The first and most important step is to decide that you will make self-care a focus. That means even if you feel guilty, you will still start putting yourself first. Some examples include taking the time to rest, sleep, meditate, or go for a walk. Next, you’ll want to find some kind of support system that you trust. Because you’ve isolated yourself, you are currently having to deal with the stress alone. This is not a good idea. You need people to turn to. And this could also include professional therapists and support groups.
With regards to your physical health, healthcare professionals who have experience with AFS and NEM are crucial. They will already have a good understanding of how toxic relationships are affecting your health and wellbeing, and will help you take steps to reduce that stress and strengthen your NEM.
You may also want to work out an exit plan. For example, begin taking stock of your finances and saving some money on the side. Consult with a lawyer if needed as well. Having this plan will give you options and may reduce your stress levels significantly.
Healthy relationships are supposed to feel good most of the time - they are one of life’s most fulfilling aspects. They provide emotional support, connection, and safety, as well as joy and warmth. Reciprocity and mutual respect are at their core, even during times of difficulty.
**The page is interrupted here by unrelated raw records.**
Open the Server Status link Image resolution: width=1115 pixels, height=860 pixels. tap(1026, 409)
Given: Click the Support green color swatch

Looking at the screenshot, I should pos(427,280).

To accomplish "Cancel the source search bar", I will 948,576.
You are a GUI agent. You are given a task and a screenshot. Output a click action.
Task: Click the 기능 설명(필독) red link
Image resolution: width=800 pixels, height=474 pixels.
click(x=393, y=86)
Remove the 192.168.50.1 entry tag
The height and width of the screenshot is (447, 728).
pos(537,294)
Toxic relationships are different. They are riddled with conflict, competitiveness, and adversity. Tell-tale signs of such relationships include emotional abuse, gaslighting, betrayal, and blame-shifting. And they eat away at your wellbeing and sense of worth, and even create physical symptoms of stress. They can also make you feel like you have nowhere to turn to for help.
If you believe you are suffering from AFS and NEM dysregulation due to a toxic relationship, please know there really is help. Our coaches are keyed in on these issues and know that the only way to foster true wellbeing is by addressing problems at their root. They also create individualized recovery plans that take into account your unique situation and needs, and provide you with different options. There is really no reason to do this alone.
Toxic relationships can have many signs, some overt and some covert. They include things that you observe in the other person’s behavior, as well as how you generally feel when you’re with them. They can even include physical symptoms, such as fatigue and brain fog.